* Selected excerpt *
┄┄┄┄┄┄┄┄┄┄

Kendal is particularly popular with male viewers:

  • She was voted "Rear of the Year" in 1981[3] for her appearances wearing wellington boots and tight jeans in The Good Life. This compliment was later reiterated in an episode of Red Dwarf by ship's computer Holly: "..last month, we came across a moon shaped like Felicity Kendal's bottom. We flew around that one a couple of times".
  • Kendal was selected as one of the FHM's "100 Sexiest Women in the World" in 1995.
  • In an episode of The Young Ones, the only way that a launderette washing machine could be induced to take the main characters' revolting washing was by being told that the load contained a pair of Felicity Kendal's knickers.
  • She was considered thinking man's crumpet in the 1970s.[4]

Personal life

Kendal is 152 cm (5 ft) tall and has been married twice. Her first marriage was to Drewe Henley between 1968 and 1979 and the second was to Michael Rudman from 1983 to 1990. She converted to Judaism at the time of her second marriage. She has two sons; Charley, from her marriage to Henley, and Jacob, from her marriage to Rudman. In 1991 the playwright Tom Stoppard left his second wife to start a relationship with Kendal. She has since reunited with Michael Rudman. She was made a CBE in 1995.

┄┄┄┄┄┄┄┄┄┄

* Problem to work on *
Render this sentence from the Felicity Kendal excerpt in Spanish: "Her first marriage was to Drewe Henley between 1968 and 1979 and the second was to Michael Rudman from 1983 to 1990." The items after this point have nothing to do with the task.

Word and element locating data
┄┄┄┄┄┄┄┄┄┄

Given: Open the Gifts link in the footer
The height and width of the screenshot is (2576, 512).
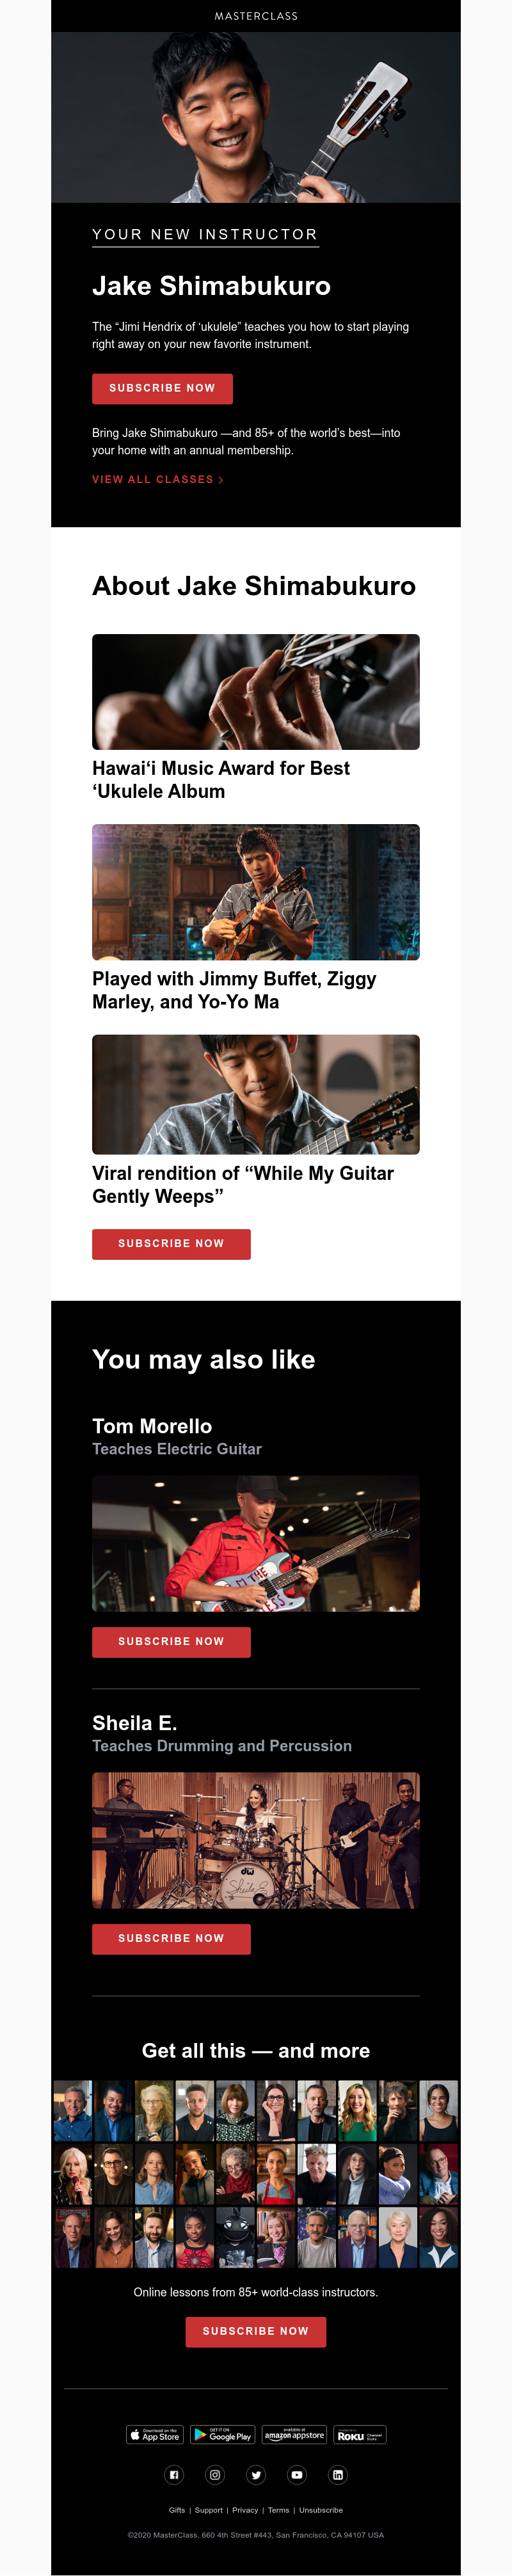Looking at the screenshot, I should (x=176, y=2509).
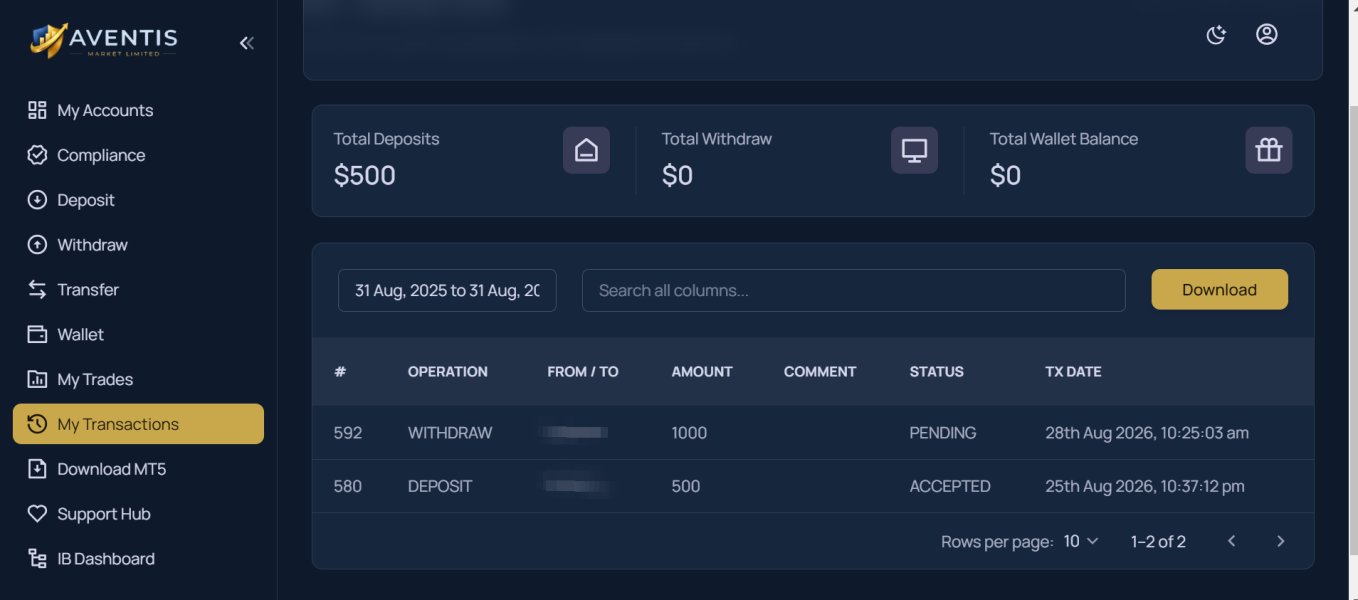Expand the Rows per page dropdown
Screen dimensions: 1358x600
(x=1080, y=541)
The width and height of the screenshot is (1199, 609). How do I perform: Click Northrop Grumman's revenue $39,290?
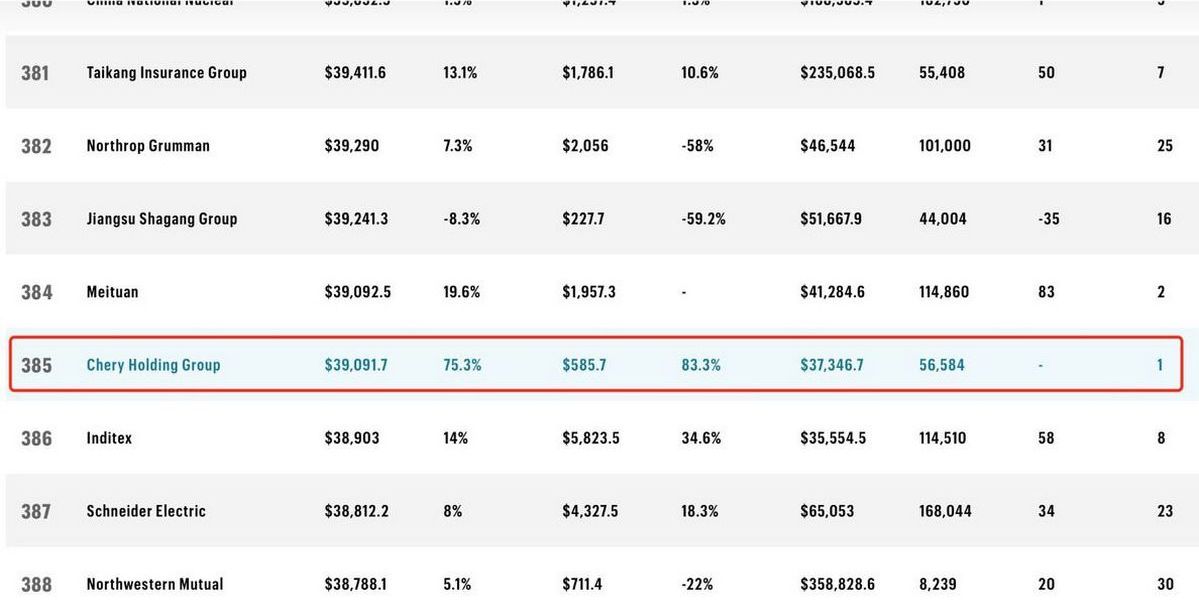click(x=351, y=146)
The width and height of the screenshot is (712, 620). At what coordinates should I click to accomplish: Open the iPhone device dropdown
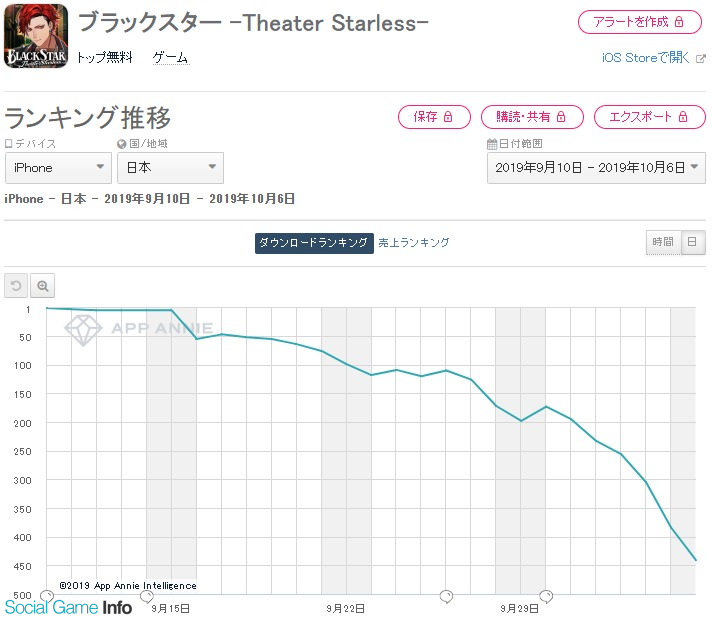(58, 168)
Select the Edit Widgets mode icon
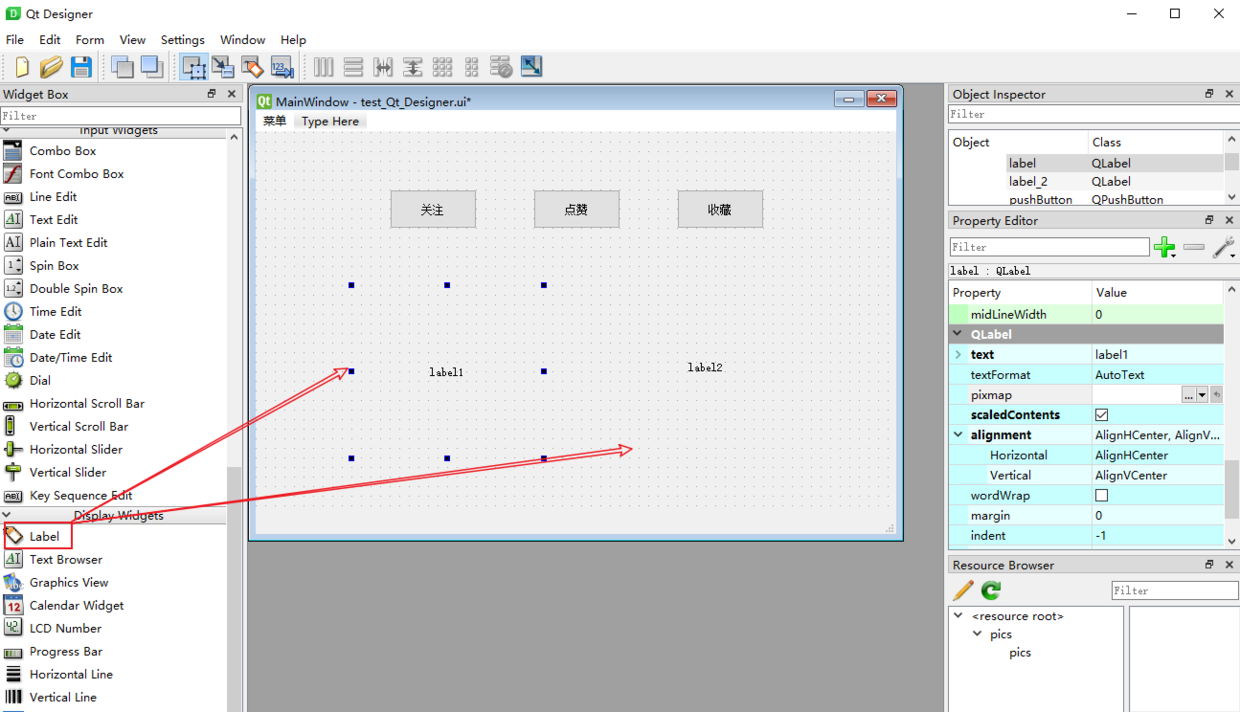This screenshot has height=712, width=1240. 194,67
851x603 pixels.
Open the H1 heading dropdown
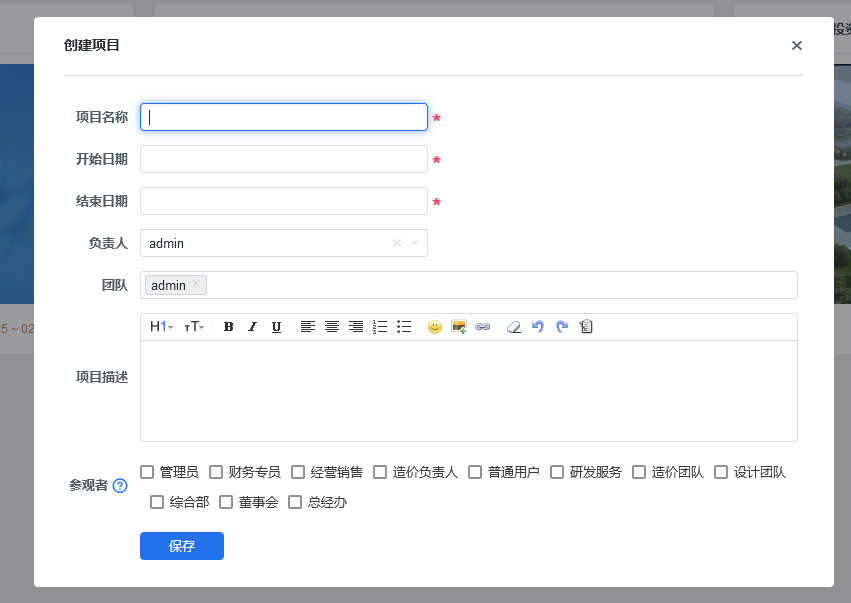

┄┄┄┄┄┄┄┄┄┄

* Response below *
Su primer matrimonio fue con Drewe Henley entre 1968 y 1979, y el segundo fue con Michael Rudman de 1983 a 1990.